The ceremony, in a wooden hilltop pyramid, begins after nightfall. The fire is set. Songs are sung. We drink the cup of bittersweet yage and settle back in slightly uncomfortable chairs around the psycho-nautical pyramid. After 30 minutes of vague warbling and silent fire-gazing, I check my watch and wonder if the drugs are duds (it happens). After another hour of nothing, I think ‘This is pointless’ and look at my watch again and realise that, in reality, only a minute has passed. Temporal dilation is one of the first symptoms of ayahuasca intoxication.

Now the yage kicks in. My hands suddenly seem to be made of tungsten. Also, they are emitting yellow and violet sparks and a lattice of crimson Incan motifs is forming to my left. When I look at the burning fire, I notice it is levitating up to the ceiling. A delicately luminous moth alights on my arm – and smirks at me. My lepidopterology is rusty, but smirking seems unusual.

At this point the guilt comes knocking. This is a traditional part of the ayahuasca trip, when you go over your lifelong litany of failures, doubts and cruelties, and it often leads to a terrible self-reckoning. But just as I am sinking into remorse, I look down and realise I’m floating over an Aztec temple, made of hexagonal sapphires. The hallucinations are back, but they are so intense I can barely take notes. At one point I wonder why I am yawning so much. At another, I write down the important lesson: ‘Whoah that looks weird. Don’t look at it’, which is possibly a good motto for life. Later on I write: ‘At least I haven’t shat myself…. YET.’ Another handy lifetime motto. Finally – and with relief, tinged with regret – I realise the hallucinations are ebbing away. The spiralling vortices of light have become sparkles of receding stars. The enigmatic moth has gone.

It’s been brilliant, scary, wonderful – and I never want to do it again. Probably. All I desire is to go back to my room and drink Malbec, if only I could walk. But I’m too wobbly. A nice chap guides me down the moonlit hill to my jungly room which overlooks a rainforest cascade.

As I go, I realise I’ve had another extra-ordinary ayahuasca experience, but it’s been different to last time. Tonight I had way more hallucinations, yet maybe not so many chats with God. Of those I had, you probably wouldn’t want to hear them – it’s like listening to other people’s dreams. All I can say is that He is surprisingly unfussed by climate change. Nonetheless I have learned one quite important thing.
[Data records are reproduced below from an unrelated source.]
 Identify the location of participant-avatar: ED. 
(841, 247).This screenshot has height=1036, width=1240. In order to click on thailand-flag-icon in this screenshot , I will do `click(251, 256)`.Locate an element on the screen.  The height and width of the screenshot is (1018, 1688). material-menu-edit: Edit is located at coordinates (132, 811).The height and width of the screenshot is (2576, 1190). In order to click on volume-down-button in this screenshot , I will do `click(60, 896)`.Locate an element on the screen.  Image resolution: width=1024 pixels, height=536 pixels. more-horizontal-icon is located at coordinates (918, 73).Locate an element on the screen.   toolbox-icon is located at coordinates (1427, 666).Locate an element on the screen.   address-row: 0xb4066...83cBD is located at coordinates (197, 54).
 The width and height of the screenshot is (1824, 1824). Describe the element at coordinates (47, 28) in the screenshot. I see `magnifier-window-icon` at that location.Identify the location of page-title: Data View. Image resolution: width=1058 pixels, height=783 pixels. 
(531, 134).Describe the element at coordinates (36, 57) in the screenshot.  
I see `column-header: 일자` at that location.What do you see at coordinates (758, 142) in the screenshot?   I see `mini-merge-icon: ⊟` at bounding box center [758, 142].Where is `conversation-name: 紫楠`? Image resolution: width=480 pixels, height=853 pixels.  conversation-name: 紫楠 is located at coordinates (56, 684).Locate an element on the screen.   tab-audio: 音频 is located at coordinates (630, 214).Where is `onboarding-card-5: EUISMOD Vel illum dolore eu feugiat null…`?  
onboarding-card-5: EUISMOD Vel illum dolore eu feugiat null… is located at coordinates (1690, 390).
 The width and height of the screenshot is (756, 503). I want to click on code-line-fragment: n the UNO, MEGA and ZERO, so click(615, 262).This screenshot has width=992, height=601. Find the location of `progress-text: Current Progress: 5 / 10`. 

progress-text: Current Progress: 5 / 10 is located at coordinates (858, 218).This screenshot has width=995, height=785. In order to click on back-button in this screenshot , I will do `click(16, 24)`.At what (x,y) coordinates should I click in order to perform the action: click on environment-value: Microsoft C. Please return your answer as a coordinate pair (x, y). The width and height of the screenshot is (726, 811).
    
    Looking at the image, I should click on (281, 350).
Everything is funny. Even death – however sad, tragic, or cruel – is funny. This might sound heartless, and you should generally not laugh aloud, but it is also importantly true. Death is maybe especially funny, because it makes a poetic and comedic mockery of us all. And if I need proof of that, I can walk ten minutes up the dappled forest path to the one-time home of Pablo Escobar, who became the richest man on Earth and the most feared man in Colombia, and whose sole memorial is a gaudy kiddies’ waterpark, complete with hippo-shaped coffee shacks.